Soziologie zwischen Werturteilsfreiheit und Kritik

Die Frage, ob eine empirische Wissenschaft normativ verbindlich Aussagen treffen kann und darf, gehört zu den großen und immer wieder diskutierten Selbstverständigungsthemen der Soziologie. Nach der berühmten, aber oft fehl gedeuteten Forderung Max Webers, haben die Sozialwissenschaften wertfrei zu sein. Damit redet er aber nicht einem positivistischen Szientismus das Wort, verweist er doch vielmehr zugleich auch auf die Notwendigkeit, wissenschaftliche Maßstäbe (normativ) anzuerkennen und die Notwendigkeit der Orientierung an Kulturwerten bei der Konstitution des wissenschaftlichen Erkenntnisgegenstandes.
Im Seminar wollen wir den Werturteilsstreit als Ausgangspunkt nehmen, um zu diskutieren, welche Argumente aktuell angeführt werden können, um eine kritische Haltung in den Sozialwissenschaften zu rechtfertigen. Dabei werden wir vor allen Dingen Bezug nehmen auf den wirkungsmächtigen Versuch von Michel Foucault, Kritik als aufklärerische Praxis zu betreiben. Bei der Diskussion dieser Frage wird es immer auch nötig sein, zu reflektieren, aus welcher gesellschaftlichen Position heraus, Kritik geübt werden kann. Es ist also zugleich eine Soziologie der Kritik zu betreiben, die die Frage stellt, welche sozialstrukturellen Entwicklungen die Möglichkeit von Kritik in der Gesellschaft befördern oder behindern, d.h. zu fragen, wann eine Kritik als legitim erscheint und ein Kritiker als kompetent.

* * * * *

Gestellte Aufgabe A:
Übersetzen Sie den folgenden Satz aus dem Text über Soziologie und Kritik ins Englische: „Im Seminar wollen wir den Werturteilsstreit als Ausgangspunkt nehmen, um zu diskutieren, welche Argumente aktuell angeführt werden können, um eine kritische Haltung in den Sozialwissenschaften zu rechtfertigen.“
Gestellte Aufgabe B:
Auf wessen Versuch, Kritik als aufklärerische Praxis zu betreiben, nimmt das Seminar laut dem Text über Soziologie und Kritik vor allem Bezug?

Bereitgestellte Daten:
* * * * *

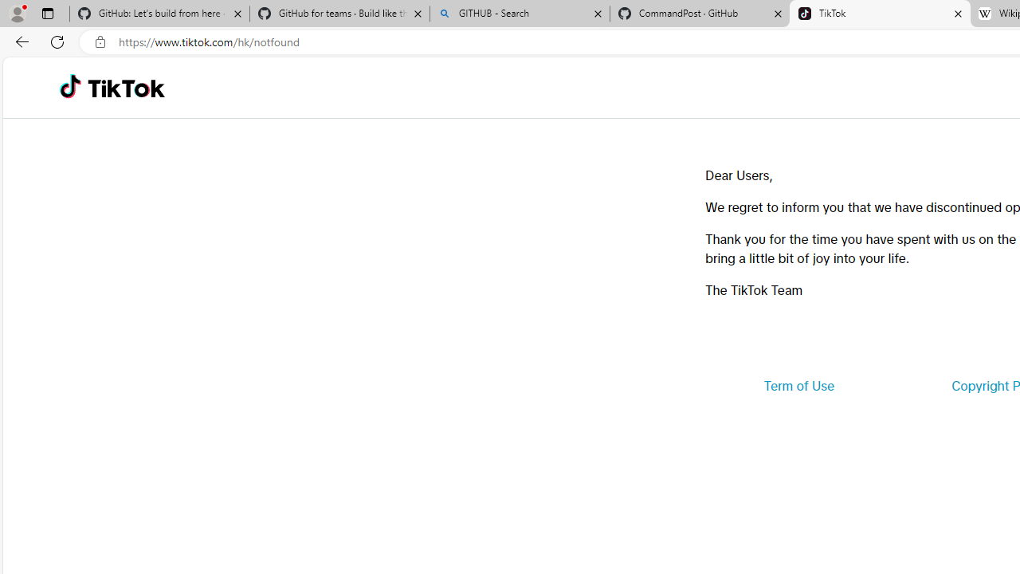  Describe the element at coordinates (520, 14) in the screenshot. I see `'GITHUB - Search'` at that location.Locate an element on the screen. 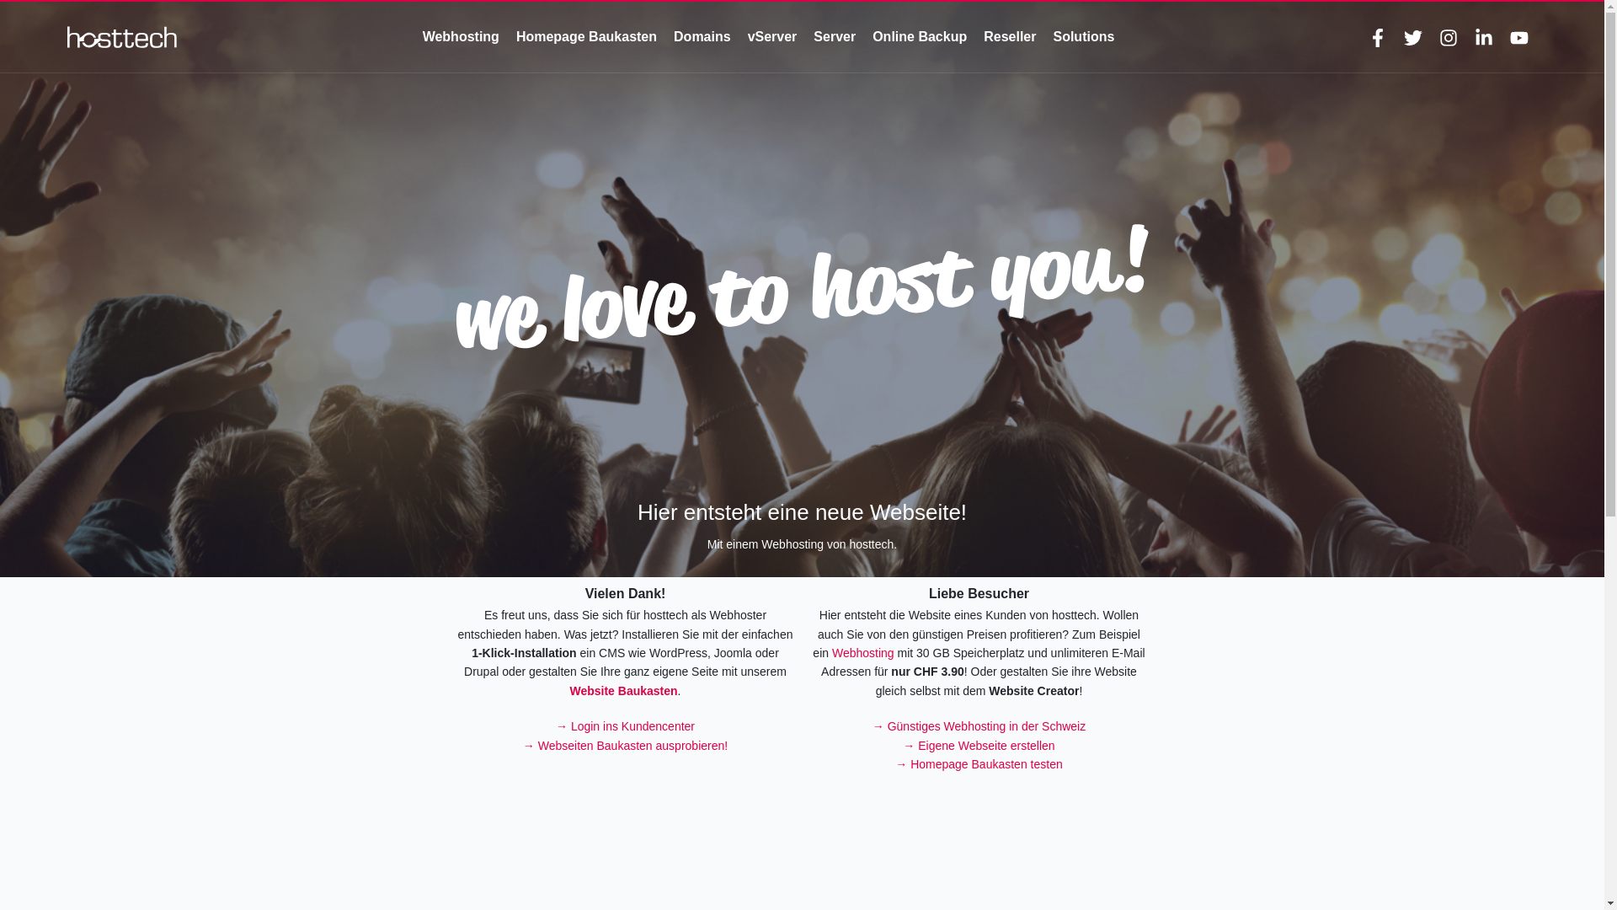  'Reseller' is located at coordinates (1010, 36).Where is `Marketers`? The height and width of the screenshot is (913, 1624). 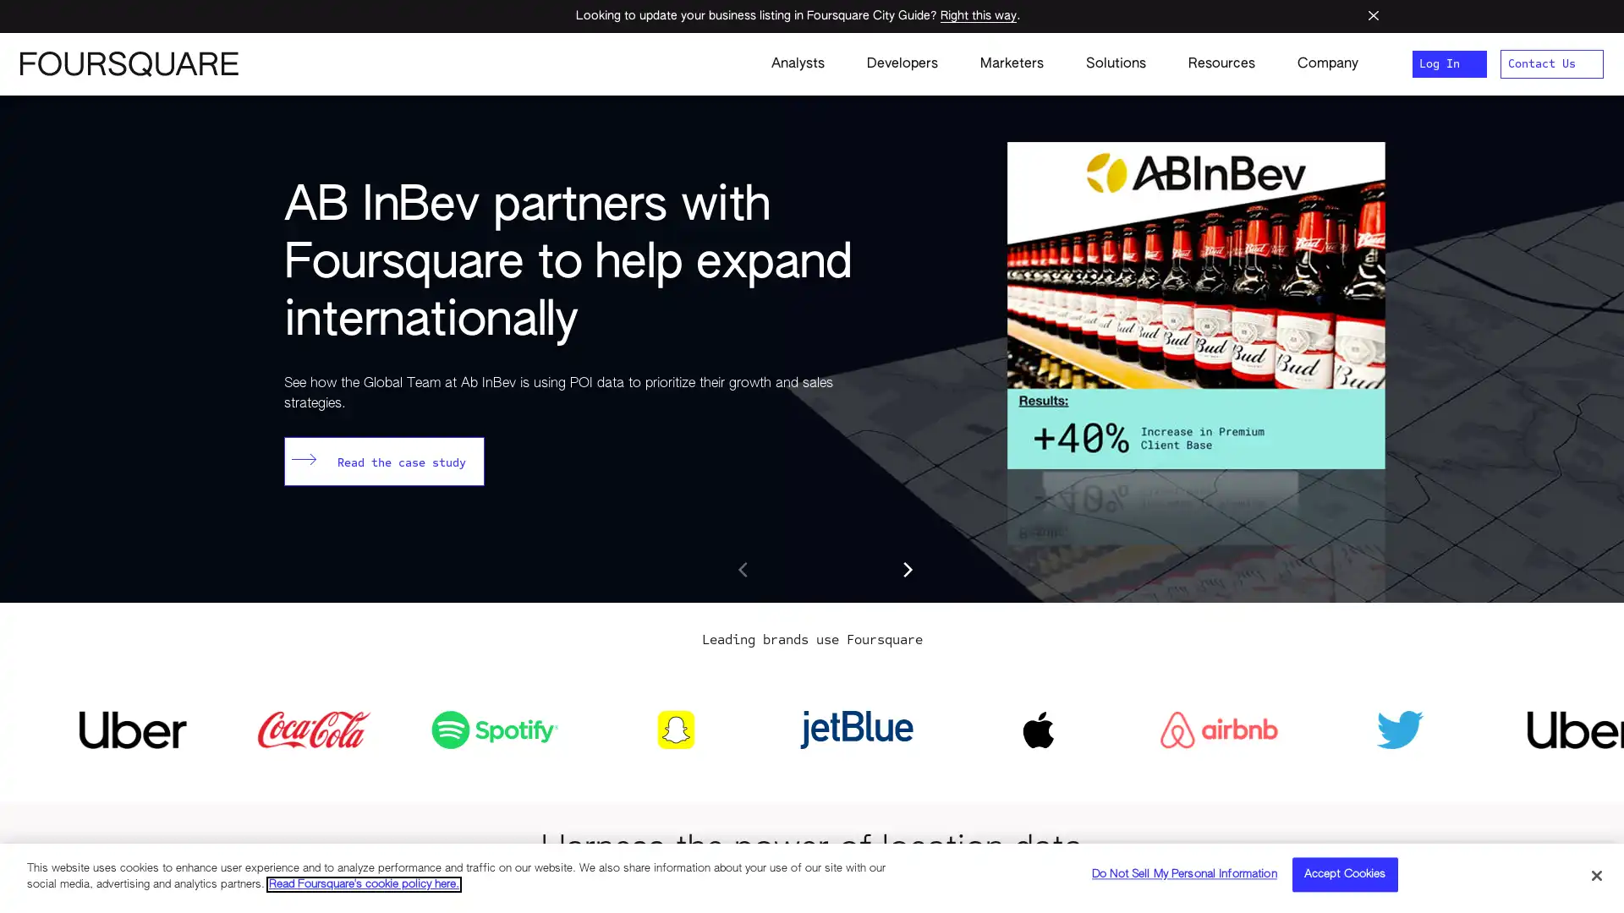
Marketers is located at coordinates (1011, 64).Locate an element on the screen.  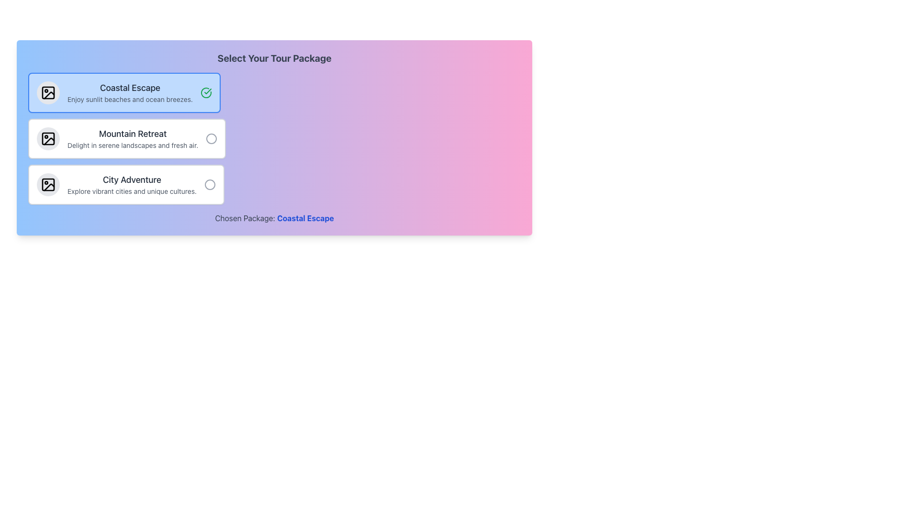
the informational text block titled 'Mountain Retreat', which features a bold title and a smaller description, located in the second option of the tour package selection list is located at coordinates (132, 138).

* * * * *

Vollständige Ausgabe A:
In the seminar, we want to take the value-judgment dispute as a starting point in order to discuss which arguments can currently be put forward to justify a critical stance in the social sciences.

Vollständige Ausgabe B:
Auf den Versuch von Michel Foucault.